(What is required):
Only lines containing the string "computer" belong in the answer; find them in the records and copy them.

(Study material):
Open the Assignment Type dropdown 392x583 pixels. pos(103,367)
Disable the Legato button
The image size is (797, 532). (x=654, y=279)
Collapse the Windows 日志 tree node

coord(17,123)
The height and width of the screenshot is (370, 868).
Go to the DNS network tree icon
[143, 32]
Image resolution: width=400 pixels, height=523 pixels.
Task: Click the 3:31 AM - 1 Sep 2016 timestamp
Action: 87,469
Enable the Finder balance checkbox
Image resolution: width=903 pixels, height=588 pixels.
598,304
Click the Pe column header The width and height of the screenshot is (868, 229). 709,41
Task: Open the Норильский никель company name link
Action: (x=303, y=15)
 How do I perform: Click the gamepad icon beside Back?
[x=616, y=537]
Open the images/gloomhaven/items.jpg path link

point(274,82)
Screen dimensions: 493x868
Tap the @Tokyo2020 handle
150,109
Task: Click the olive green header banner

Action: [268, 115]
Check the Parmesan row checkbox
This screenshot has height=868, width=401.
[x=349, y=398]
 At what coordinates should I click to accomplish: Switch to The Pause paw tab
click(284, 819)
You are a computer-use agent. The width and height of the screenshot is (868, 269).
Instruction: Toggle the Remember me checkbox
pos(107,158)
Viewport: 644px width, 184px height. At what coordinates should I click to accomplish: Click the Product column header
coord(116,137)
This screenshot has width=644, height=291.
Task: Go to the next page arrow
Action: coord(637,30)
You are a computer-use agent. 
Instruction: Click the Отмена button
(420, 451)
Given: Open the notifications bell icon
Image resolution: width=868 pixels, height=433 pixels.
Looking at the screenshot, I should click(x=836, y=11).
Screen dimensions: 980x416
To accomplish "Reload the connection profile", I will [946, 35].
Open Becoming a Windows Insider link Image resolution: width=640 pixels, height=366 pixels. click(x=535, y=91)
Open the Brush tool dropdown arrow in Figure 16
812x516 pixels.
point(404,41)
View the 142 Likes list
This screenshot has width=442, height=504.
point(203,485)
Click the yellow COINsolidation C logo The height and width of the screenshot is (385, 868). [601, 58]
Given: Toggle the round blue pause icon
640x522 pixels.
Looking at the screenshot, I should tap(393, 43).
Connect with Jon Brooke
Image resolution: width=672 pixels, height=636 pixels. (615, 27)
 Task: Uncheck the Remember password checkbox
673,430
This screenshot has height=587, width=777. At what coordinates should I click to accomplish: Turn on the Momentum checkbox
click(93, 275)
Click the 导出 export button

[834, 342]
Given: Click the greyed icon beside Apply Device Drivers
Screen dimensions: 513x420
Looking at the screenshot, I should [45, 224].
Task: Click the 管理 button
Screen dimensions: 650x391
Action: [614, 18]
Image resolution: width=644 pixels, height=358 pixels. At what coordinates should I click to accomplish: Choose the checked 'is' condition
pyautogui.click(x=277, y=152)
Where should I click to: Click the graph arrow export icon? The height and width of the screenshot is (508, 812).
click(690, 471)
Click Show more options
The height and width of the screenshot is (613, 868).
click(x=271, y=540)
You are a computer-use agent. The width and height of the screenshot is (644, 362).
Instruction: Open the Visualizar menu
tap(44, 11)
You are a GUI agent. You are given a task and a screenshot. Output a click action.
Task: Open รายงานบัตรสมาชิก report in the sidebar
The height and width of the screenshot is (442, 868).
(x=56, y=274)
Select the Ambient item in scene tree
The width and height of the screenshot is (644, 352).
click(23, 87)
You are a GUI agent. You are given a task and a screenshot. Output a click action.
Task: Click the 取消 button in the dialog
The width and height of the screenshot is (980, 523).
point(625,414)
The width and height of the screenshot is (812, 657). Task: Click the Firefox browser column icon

(Task answer):
You are a computer-use agent. The width and height of the screenshot is (868, 269).
You are a computer-use agent. 
You are a computer-use agent. The width and height of the screenshot is (644, 362).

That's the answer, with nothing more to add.